__Study text__
———

The Small-Signal Pentode
You don't often see small-signal pentodes in guitar amps, where the ECC83/12AX7 is king.
An EF86 was famously used as the input stage for the early Vox AC30s,
but it acheived such high gain (about 200) and was used in such a sensitive position that microphonincs was a major problem.
Many specimens simply couldn't handle the speaker vibrations, so it was replaced with a trusty ECC83 in later models.
However, pentodes still offer a different quality of tone to triodes, with a little more odd-harmonic content and a 'glassy' sound.
When overdriven they can also produce an expressive compression effect as the average screen current increases.
In some ways they can be thought of as simulators of power-amp distortion, but at lower volume,
and they have begun to creep back into boutique designs.
In other words, the main reason for using a small-signal pentode today is for the tone, not the gain.
If tone is what we want then it makes more sense to use a pentode in a later stage of the amp where it can be driven over a wider range (or overdriven),
and this will minimise microphonic problems too.
In any discussion of pentodes it is inevitably pointed out that petodes produce more noise (hiss) than triodes.
This is due to random fluctuations in the way current splits between anode and screen grid;
an effect called partition noise.
However, the point is often exaggerated.
In reality the difference is usually around 2dB, and rarely more than 6dB.
This is not enough to concern us.
Grid-stopper resistors are normally much greater sources of noise than the valves.
However, pentodes do normally suffer more acutely from microphonics because of their extra grids and more airy construction.

———

__Data excerpt__

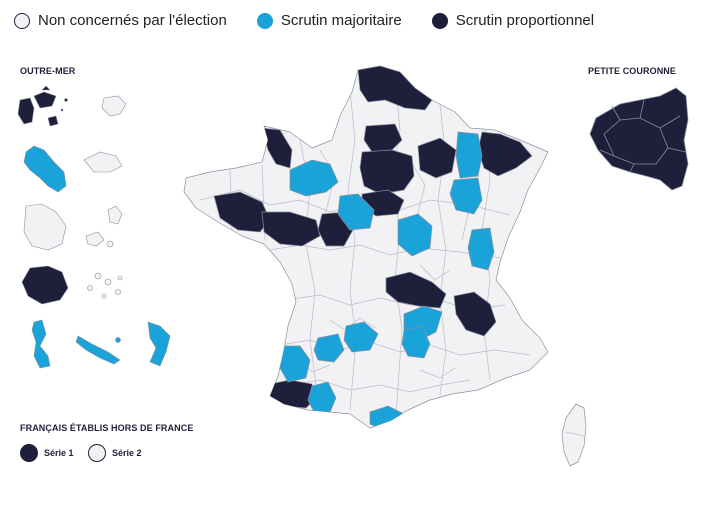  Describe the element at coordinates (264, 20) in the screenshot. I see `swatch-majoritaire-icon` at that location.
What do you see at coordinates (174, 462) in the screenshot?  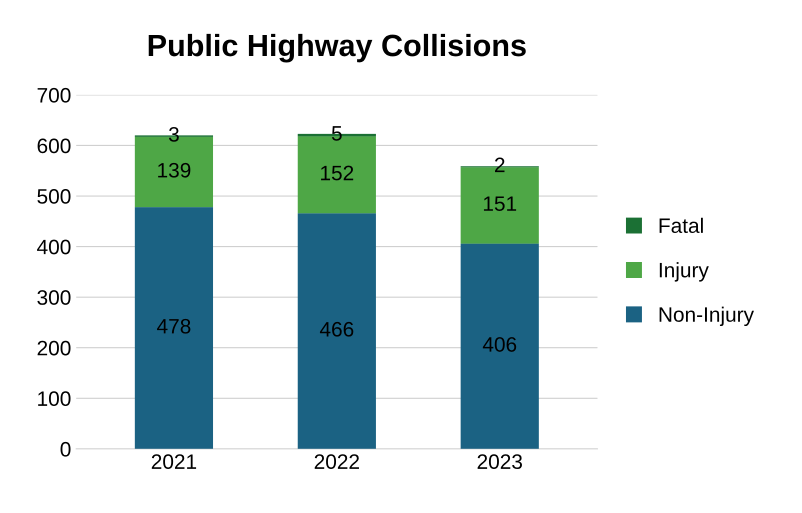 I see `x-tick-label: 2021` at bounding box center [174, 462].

———

__List of tasks__
1. According to the text on small-signal pentodes, how much more noise do pentodes usually produce than triodes?
2. Carry the text on small-signal pentodes forward from its final sentence.

__Responses for each task__
1. Usually around 2dB more, and rarely more than 6dB.

2.
The situation is made worse if the valve is in a combo amp where it is subjected to strong speaker vibration.
As mentioned already, this is a good reason not to use a pentode at the input stage, but to use it later on and with less gain (less than 100, say).
The cathode, control-grid and anode in a pentode serve the same purpose as in a triode, and the connections to these are the same as for a triode.
The screen-grid and suppressor-grid are auxiliary electrodes that play a secondary role in the operation.
The Suppressor Grid (g3):
When electrons hit the anode with enough force they may dislodge one or more other electrons from its surface.
This effect is known as secondary emission, and the dislodged electrons are called secondary electrons.
Once free they will be captured by whatever positive electric field happens to be nearby.
In a triode they are simply attracted back to the anode again with no harm done, but if there is another positive electrode close by –such as a screen grid– then they may be captured by its electric field instead.
The suppressor grid exists to stop tis from happening.
It is positioned between the screen-grid-and anode, and is made much more negative than the screen grid (usually by connecting it to cathode).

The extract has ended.